Mogol racconta Battisti:
"Amava la Brianza, componevamo a casa mia"

Rapetti racconta l'amicizia con l'artista e assicura: "Non nascerà un nuovo Lucio"

Ha fatto parlare di sé per una decisione anagrafica che potrebbe sembrare di poco conto ed è, invece, storica: aggiungere il suo celebre pseudonimo al suo vero nome.
Giulio Rapetti Mogol, oggi si chiama così, è tornato a parlare di Lucio Battisti ricordando, per La Provincia, i trascorsi in Brianza del team di autori più celebre della storia della canzone italiana: «Ho costruito la casa in Brianza quattro o cinque anni prima di Lucio. Il posto gli piaceva e costruì anche lui una casa. È una zona molto bella e ricca di verde e con molti laghi, facilmente raggiungibile da Milano. Ci incontravamo a lavorare in casa mia una volta l’anno quando lui aveva finito di lavorare sulle composizioni musicali. Lui suonava e rimaneva a mia disposizione per ripetere la melodia con la chitarra. Battisti non mi ha mai suggerito una parola né io gli ho mai suggerito una nota. Avevamo la massima stima professionale l’uno dell’altro».

Un’esperienza umana, oltre che una collaborazione, interrottasi bruscamente anche se ha fatto scalpore il racconto affidato dal paroliere a Claudio Sabelli Fioretti e Giorgio Lauro Il mio amico Lucio Battisti, soprattutto quando si è scoperto che prima della morte del musicista Mogol gli fece recapitare una lettera con poche, ma sentite frasi: «Caro Lucio, spero che la stampa esageri, comunque questo è il mio numero, se hai bisogno io ci sono».
A quanto pare venne letta e suscitò un momento di commozione in un Battisti già provato dal male. Il decimo anniversario della sua scomparsa  si è consumato ieri.
Tra tutti spicca, naturalmente, la kermesse Un’avventura, le emozioni a Molteno che ha raccolto più di quindicimila persone nelle due serate di concerti. Una cifra che potrebbe quasi raddoppiare contando i visitatori della mostra Un tuffo dove l’acqua è più blu, curata dal collezionista ed esperto Italo Gnocchi che ha raccolto cartoline, manifesti, immagini che, in questi due lustri, sono stati realizzati utilizzando “emozioni” dell’immaginario battistiano, forse in tacita risposta alle periodiche richieste di silenzio dei familiari del musicista.

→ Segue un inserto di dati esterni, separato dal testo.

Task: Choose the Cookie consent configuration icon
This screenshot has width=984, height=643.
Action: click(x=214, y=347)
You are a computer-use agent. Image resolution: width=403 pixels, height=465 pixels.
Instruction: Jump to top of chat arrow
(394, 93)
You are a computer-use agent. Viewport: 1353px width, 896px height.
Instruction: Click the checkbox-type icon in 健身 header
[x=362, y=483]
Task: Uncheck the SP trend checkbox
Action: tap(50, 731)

Applauditissimi Maurizio Vandelli, preceduto dal cantautore Stefano Tessadri, e Edoardo Bennato, introdotto dalla grande vocalist Laura Fedele. Quest’ultimo ha raccontato i suoi trascorsi alla Numero Uno, l’etichetta di Mogol: il primo 45 giri pubblicato era suo, Marylou / La fine del mondo, oggi un pezzo da collezione. «Lucio mi incontrò nei corridoi, avevo la chitarra a tracolla e l’armonica a bocca - ha ricordato divertito - e mi ha detto "Aò ma chi sei? Bobbe Dylan?"». Unico a non eseguire brani del compianto maestro “Edo” si è concentrato su brani blues e rock che gli sarebbero piaciuti: «Gli prestai un album di John Hammond Jr., grande bluesman bianco. Me lo restituì completamente graffiato, l’aveva ascoltato allo sfinimento». Nelle prime edizioni della manifestazione si premiava, anche, un possibile successore, ma ha ragione a Mogol: «Non credo che sia giusto cercare un nuovo Battisti. Lo ritengo impossibile. Ci saranno altri grandi artisti ma diversi da lui. L’importante è che la promozione si rivolga a una valutazione meritocratica che può essere compiuta da persone molto competenti e che l’unico metro non sia l’appartenenza alla "playlist" e cioè al credito che l’artista ha già ottenuto, ma che si eserciti sul brano discografico».